HyperCLOVA-X-SEED-Vision-Instruct-3B-Llamafied is based on a model developed by NAVER that can understand and generate text. It demonstrates competitive performance on major benchmarks related to Korean language and culture. In addition, it supports a context length of up to 16k tokens, enabling it to handle a wide range of tasks.

Basic Information

  • Model Architecture: Transformer-based architecture (Dense Model)
  • Number of Parameters: 3.26B
  • Input/Output Format: Text / Text (both input and output are in text format)
  • Context Length: 16k
  • Knowledge Cutoff Date: The model was trained on data prior to August 2024.

Data:
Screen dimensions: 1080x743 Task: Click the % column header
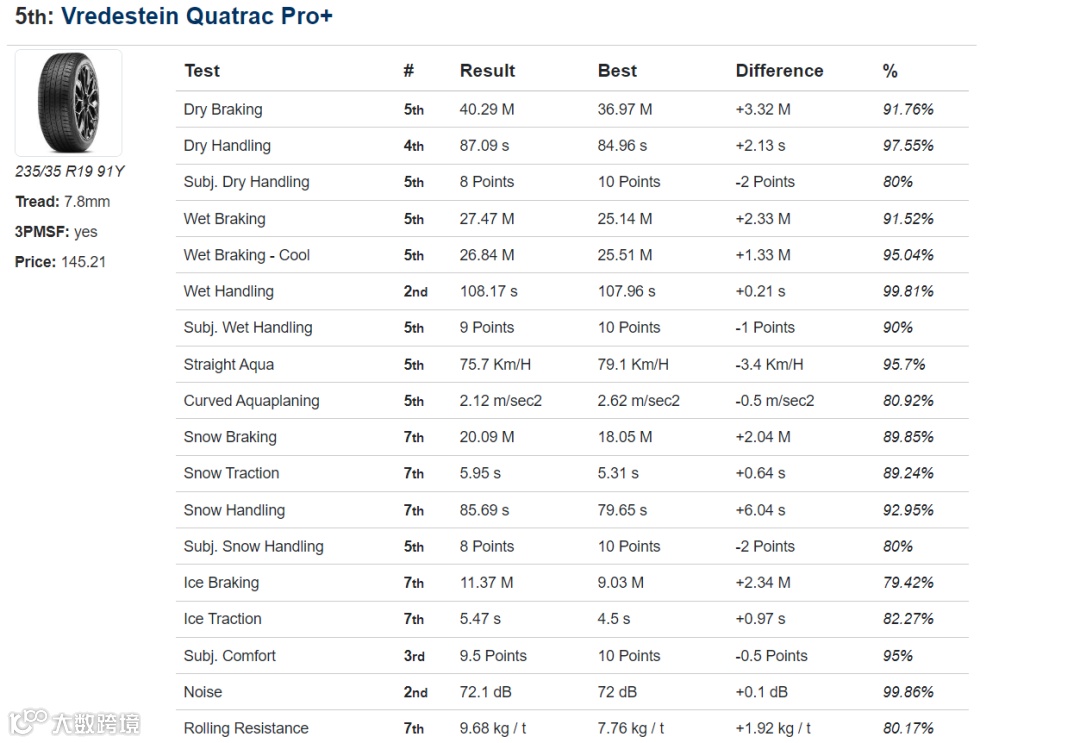pyautogui.click(x=890, y=71)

Exercise task A:
Decide whether each statement agrees with the HyperCLOVA model description: (i) the model can handle a context of up to 16k tokens; (ii) the model uses a mixture-of-experts design; (iii) the model's training data extends to December 2024. Answer yes or no for each and quote the deciding words from the description.
Exercise task B:
Write the next portion of the HyperCLOVA model description, picking up after its final sentence.

Output A:
(i) Yes: "it supports a context length of up to 16k tokens"
(ii) No: "Transformer-based architecture (Dense Model)"
(iii) No: "The model was trained on data prior to August 2024."

Output B:
Training and Data

The training data for HyperCLOVA-X-SEED-Vision-Instruct-3B-Llamafied consists of diverse sources, including high-quality datasets. The training process was carried out in four main stages: Pretraining Stage 1, where the model learns from a large volume of documents; Pretraining Stage 2, which focuses on additional training with high-quality data; Rejection sampling Fine-Tuning (RFT), aimed at enhancing the model’s knowledge across various domains and its complex reasoning abilities; and Supervised Fine-Tuning (SFT), which improves the model’s instruction-following capabilities. Furthermore, due to the characteristics of smaller models, vulnerability to long-context handling was observed. To address this, reinforcement for long-context understanding was incorporated from the pretraining stages through to the SFT stage, enabling the model to stably support context lengths of up to 16k tokens.

Huggingface Usage Example

from transformers import AutoModelForCausalLM, AutoTokenizer
model = AutoModelForCausalLM.from_pretrained("/path/to/ckpt")
tokenizer = AutoTokenizer.from_pretrained("/path/to/ckpt")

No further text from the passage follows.